The 'details' on the legs and covering the side-rail joins are made from Australian Ebony. The finish is Livos Kunos oil.


This Hall table is made from a Kauri Pine that was growing in the Bluff State School grounds but had to be removed to make way for a new building. I designed and built the table as a gift for the terrific couple who collected the log for me - but I managed to squeeze it into our local competition out here before handing it over and scored a Champion ribbon for it!


A sliding-lid box from Emu Apple for my daughters heirloom pocket watch.


A box made from Rose Mahogany (NSW Rosewood) with a River Oak burl lid insert and the tray and trimmings from Norfolk Island Hibiscus.
This is the first project I used my 'Domino' on to strengthen the lid and foot mitre joins. The tray can be rotated to fit in the bottom of the box.
I used 'SmartHinges' on this box as they are not only the easiest box hinges to fit, but they look so good they're hard to bypass!


This box is made from Rose Mahogany (NSW Rosewood) with a Silky Oak lid insert. Both timbers were salvaged during my time living on the Northern NSW coast.
The tray 'handle' is turned from River Oak burl for some local influence.


This is the first box I made once I got my Hammer C3-31 combination machine.
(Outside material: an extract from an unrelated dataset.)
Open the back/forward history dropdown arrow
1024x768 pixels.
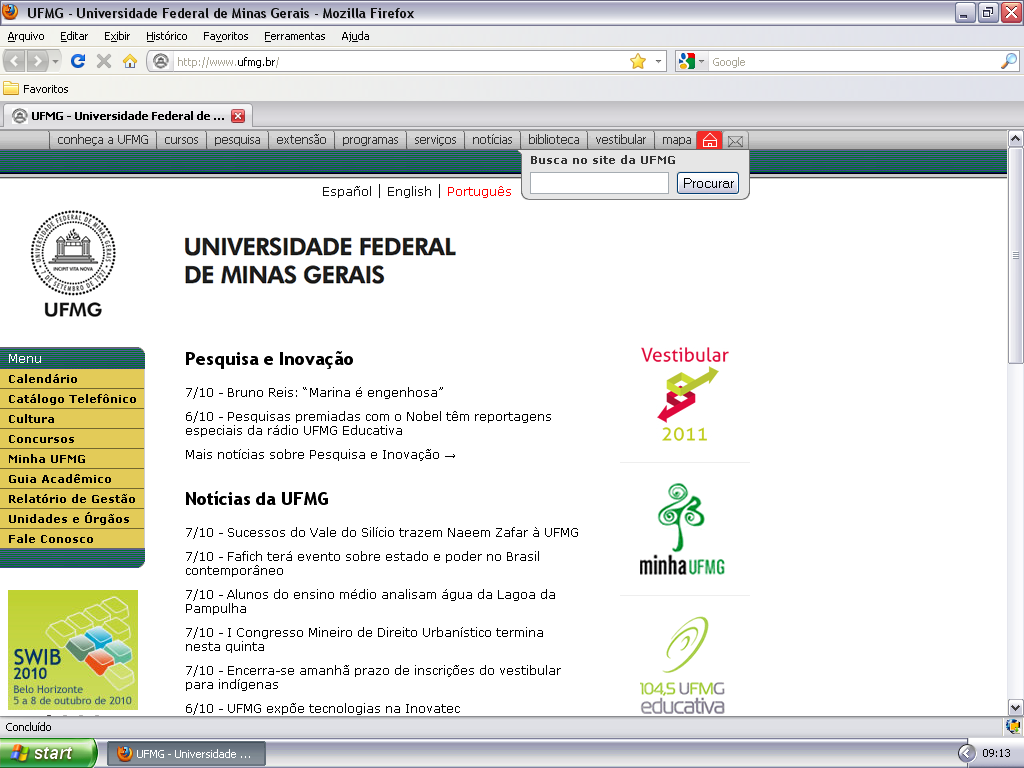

The carcase and tray are made from Queensland Myrtle, the lid insert is spalted Tulip and the hinges and trimmings are all from Gidgee.
I like to size the tray so that it can be rotated a quarter turn to fit in the bottom of the box - that way if it ends up in the hands of a person who doesn't normally use the tray, it won't necessarily be discarded (hopefully!)
Quite happy with my first attempt at wooden hinges, and Gidgee is the perfect timber to make them from. The slots were cut using a home-made jig but I have since acquired an Incra iBox jig which will make the next set easier.


Cutting board made from end-grain Claret Ash and White Bauhinia. There's a long story behind the choice of these timbers but suffice to say it has great emotional significance so if the kids ever throw it out there'll be big trouble!!!


I don't have too many photos of my earlier stuff (probably just as well!) so this is about as far back as I'll go! I designed and made this 'Buffet' from Camphor Laurel for my daughters salon but these days it serves as their entertainment unit.